After about 23 minutes, the optimization completes, and the best hyperparameters are displayed as follows:

Best trial:
  Accuracy: 0.7214
  Params: {'hidden_size': 50, 'lr': 0.0008382275385421477, 'batch_size': 64}

4. Visualization of Results

The following code plots the accuracy of each trial, producing a figure like the one below.

import matplotlib.pyplot as plt
import pandas as pd

df = study.trials_dataframe()

plt.figure(figsize=(8, 5))
plt.plot(df["number"], df["value"], marker="o", linestyle="-")
plt.xlabel("Trial Number")
plt.ylabel("Accuracy")
plt.title("Optuna Optimization Progress")
plt.grid()
plt.show()

We can also visualize the relationship between hyperparameters and accuracy using a scatter plot. The optimal hyperparameters are located toward the lower-left area. Note that this 2D plot does not include information about the batch size.

import seaborn as sns
import matplotlib.pyplot as plt

plt.figure(figsize=(8, 6))
scatter = sns.scatterplot(x=df["params_hidden_size"], y=df["params_lr"], size=df["value"], hue=df["value"], palette="coolwarm", sizes=(20, 200))
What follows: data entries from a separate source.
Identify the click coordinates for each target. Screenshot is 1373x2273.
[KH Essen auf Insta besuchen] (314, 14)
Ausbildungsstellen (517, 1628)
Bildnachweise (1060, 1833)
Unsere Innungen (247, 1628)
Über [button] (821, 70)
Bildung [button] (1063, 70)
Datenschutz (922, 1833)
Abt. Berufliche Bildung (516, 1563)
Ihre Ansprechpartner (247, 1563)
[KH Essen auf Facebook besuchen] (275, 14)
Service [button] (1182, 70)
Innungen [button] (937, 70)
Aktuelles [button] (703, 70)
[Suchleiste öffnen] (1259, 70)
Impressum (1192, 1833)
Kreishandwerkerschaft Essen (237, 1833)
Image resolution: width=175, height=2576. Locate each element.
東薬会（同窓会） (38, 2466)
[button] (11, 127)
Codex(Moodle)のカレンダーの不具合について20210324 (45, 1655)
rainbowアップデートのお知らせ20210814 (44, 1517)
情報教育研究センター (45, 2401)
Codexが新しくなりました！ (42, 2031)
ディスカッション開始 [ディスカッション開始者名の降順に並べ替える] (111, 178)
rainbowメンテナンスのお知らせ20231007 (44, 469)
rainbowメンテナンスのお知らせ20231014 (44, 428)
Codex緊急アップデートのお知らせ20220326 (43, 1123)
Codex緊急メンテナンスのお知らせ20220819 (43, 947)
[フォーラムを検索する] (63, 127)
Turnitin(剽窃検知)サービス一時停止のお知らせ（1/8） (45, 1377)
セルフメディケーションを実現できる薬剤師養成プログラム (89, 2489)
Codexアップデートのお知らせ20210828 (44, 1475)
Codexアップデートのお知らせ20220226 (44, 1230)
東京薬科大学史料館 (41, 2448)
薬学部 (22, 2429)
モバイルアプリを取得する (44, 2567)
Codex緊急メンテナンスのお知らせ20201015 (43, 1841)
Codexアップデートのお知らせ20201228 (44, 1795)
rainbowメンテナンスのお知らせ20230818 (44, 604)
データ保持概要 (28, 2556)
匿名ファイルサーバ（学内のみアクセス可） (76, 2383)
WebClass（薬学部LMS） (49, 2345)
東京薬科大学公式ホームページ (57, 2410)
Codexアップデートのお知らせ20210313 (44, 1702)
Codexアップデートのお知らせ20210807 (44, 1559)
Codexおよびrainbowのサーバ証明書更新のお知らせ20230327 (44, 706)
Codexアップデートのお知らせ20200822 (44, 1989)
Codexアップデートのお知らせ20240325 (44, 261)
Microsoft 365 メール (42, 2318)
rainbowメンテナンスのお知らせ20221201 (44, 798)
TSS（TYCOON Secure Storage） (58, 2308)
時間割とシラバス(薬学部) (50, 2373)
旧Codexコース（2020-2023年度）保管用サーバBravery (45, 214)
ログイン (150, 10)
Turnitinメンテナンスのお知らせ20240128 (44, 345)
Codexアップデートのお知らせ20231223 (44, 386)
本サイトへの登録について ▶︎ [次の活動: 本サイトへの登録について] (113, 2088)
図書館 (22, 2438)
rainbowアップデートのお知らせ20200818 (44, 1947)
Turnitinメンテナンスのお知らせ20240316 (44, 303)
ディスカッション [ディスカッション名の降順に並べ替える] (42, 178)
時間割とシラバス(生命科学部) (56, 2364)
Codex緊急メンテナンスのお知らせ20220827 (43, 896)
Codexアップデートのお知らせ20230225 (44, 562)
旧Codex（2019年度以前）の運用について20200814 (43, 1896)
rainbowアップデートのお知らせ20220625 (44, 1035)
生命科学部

plt.legend(title="Accuracy", bbox_to_anchor=(1.05, 1), loc="upper left")

plt.xlabel("Hidden Size")
plt.ylabel("Learning Rate")
plt.title("Hyperparameter Impact on Accuracy")
plt.show()

5. Conclusion

Using Optuna, we were able to easily perform hyperparameter optimization based on Bayesian optimization. In this example, we used a neural network with a single hidden layer, but further improvements such as increasing the number of hidden layers could enhance accuracy.